Hmm thanks for the clarification Ringo.

I haven't quite done much with encryption and I might as well start learning now since i'll probably be doing it later. And also to help contribute a little bit seeing how a lot of people rely on certain others to fix there problems.

So once your online, the values will never change until a new session is made (reconnecting)? If that's the case... then what was the point of changing warden to a static value vs. the old varying value? Was this another sad attempt to try to "prevent" bots and complicate things?

Don Cullen

Quote from: PunK on November 13, 2008, 01:33 PMWas this another sad attempt to try to "prevent" bots and complicate things?

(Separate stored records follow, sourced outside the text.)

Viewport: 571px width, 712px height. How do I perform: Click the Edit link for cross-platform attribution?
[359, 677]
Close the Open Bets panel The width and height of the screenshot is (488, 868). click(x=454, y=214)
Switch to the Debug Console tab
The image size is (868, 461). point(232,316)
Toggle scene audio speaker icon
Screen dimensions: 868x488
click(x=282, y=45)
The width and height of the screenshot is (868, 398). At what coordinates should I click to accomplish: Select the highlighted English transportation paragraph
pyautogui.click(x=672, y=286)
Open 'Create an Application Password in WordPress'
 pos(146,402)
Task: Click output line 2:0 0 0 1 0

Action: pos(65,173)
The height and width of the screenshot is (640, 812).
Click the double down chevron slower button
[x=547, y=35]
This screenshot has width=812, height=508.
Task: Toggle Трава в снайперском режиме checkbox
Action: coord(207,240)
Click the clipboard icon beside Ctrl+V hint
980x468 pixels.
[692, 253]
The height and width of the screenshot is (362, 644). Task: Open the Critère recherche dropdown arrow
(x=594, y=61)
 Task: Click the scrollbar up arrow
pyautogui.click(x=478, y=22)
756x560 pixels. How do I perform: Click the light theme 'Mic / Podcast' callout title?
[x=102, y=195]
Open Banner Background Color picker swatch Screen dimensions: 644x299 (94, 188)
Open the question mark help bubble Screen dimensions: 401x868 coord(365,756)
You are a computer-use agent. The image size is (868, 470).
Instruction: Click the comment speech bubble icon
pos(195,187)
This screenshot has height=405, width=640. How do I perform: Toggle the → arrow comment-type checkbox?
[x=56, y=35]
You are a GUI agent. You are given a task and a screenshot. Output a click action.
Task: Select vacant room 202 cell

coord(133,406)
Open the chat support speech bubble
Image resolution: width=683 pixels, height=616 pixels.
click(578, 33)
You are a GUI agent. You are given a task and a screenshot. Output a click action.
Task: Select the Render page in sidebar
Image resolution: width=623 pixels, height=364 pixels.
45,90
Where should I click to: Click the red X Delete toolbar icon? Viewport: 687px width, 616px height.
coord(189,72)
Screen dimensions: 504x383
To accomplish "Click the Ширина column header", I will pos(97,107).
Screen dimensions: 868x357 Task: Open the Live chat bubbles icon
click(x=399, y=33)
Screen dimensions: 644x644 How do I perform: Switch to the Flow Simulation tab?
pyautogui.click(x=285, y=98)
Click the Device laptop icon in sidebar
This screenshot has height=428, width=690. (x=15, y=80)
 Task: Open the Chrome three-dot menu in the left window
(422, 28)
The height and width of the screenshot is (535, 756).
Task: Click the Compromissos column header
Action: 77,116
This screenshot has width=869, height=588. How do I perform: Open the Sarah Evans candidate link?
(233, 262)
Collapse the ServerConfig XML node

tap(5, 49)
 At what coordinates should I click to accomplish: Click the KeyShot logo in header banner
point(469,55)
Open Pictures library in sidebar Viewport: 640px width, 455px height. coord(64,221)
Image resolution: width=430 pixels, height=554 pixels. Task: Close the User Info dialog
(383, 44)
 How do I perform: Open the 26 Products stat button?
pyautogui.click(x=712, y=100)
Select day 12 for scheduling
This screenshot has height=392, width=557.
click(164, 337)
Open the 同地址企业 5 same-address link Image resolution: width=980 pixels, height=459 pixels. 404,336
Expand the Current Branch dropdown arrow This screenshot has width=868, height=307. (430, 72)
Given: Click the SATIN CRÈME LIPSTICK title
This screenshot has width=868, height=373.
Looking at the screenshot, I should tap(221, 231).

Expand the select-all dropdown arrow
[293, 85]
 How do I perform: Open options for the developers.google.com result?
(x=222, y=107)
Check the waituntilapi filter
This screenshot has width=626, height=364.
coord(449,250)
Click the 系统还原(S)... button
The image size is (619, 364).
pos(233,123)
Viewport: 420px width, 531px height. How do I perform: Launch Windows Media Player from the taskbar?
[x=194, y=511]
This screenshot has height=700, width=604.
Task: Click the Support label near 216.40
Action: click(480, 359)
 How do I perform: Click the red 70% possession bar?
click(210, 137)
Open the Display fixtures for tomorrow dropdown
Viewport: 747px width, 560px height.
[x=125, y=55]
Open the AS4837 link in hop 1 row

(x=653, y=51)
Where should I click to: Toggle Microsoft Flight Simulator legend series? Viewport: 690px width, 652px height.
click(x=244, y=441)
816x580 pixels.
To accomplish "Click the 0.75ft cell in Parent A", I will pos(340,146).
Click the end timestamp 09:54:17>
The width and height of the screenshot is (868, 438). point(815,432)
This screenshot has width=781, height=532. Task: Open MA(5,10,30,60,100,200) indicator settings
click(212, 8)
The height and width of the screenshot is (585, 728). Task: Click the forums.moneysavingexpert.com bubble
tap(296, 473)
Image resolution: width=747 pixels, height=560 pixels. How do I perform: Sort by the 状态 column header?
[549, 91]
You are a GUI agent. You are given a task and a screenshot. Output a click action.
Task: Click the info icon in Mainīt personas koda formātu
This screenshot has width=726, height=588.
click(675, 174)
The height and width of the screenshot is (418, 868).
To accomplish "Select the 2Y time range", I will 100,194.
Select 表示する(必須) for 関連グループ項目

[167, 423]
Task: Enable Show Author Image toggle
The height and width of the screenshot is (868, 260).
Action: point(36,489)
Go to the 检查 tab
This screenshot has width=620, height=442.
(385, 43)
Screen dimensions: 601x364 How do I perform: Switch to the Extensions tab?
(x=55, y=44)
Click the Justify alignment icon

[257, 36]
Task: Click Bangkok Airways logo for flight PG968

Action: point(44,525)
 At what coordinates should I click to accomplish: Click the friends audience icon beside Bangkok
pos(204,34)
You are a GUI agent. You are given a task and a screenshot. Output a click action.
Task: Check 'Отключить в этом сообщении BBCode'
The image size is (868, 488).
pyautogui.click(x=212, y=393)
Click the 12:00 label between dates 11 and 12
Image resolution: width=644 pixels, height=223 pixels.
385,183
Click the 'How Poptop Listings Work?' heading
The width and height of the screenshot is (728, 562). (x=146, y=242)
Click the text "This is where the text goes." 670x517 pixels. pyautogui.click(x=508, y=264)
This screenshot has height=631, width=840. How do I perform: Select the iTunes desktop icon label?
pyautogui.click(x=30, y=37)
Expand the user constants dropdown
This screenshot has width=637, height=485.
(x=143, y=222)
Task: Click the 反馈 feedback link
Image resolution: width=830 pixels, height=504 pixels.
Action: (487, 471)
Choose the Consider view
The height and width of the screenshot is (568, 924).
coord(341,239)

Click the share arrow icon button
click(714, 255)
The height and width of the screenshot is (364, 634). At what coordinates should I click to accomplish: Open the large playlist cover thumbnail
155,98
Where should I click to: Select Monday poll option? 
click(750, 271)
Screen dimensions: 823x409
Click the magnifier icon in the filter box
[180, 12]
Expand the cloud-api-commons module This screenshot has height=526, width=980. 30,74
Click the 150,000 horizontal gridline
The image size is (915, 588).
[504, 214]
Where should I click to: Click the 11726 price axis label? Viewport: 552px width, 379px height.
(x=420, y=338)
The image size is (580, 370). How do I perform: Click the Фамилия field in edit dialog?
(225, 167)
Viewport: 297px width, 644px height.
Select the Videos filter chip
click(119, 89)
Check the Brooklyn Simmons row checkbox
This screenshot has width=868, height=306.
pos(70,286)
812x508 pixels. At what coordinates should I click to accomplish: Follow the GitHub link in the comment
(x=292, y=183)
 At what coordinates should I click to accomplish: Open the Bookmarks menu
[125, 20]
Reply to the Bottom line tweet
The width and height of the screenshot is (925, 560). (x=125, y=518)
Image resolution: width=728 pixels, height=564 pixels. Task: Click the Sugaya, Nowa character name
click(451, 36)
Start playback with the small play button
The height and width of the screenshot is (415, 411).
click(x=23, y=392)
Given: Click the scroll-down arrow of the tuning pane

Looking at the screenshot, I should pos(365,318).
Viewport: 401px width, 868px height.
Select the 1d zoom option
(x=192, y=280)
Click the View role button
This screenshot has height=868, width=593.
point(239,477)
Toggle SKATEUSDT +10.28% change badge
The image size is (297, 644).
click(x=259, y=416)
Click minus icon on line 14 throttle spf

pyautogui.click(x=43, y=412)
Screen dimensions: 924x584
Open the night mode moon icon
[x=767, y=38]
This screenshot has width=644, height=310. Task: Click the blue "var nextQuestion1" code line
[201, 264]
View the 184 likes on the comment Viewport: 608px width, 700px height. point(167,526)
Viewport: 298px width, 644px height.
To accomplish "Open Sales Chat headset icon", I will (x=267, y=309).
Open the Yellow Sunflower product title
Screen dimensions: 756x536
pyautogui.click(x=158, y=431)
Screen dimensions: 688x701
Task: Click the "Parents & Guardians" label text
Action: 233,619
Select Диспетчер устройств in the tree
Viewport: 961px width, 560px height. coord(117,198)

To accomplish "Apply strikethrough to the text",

It wasn't an attempt to prevent bots from connecting to Battle.net nor was it an attempt to complicate bot development. The whole point of Warden is to prevent/complicate hacking/cheating. If a bot developer finds a way to defeat Warden just so a bot can use Starcraft to connect to Battle.net, the end result is hackers can use this information to enable their hacks to work in games and not be caught by Warden not just in Starcraft, but in all other games that make use of Warden. Unlike other games, Starcraft has Warden running both in game and chat lobby. In other games, they have two separate servers; chat server, and game servers. But for Starcraft, they have a single server for both chat and game. So because of that, for other games, they run Warden on the game servers, but for Starcraft, since the server handles both chat/game, Warden runs for both.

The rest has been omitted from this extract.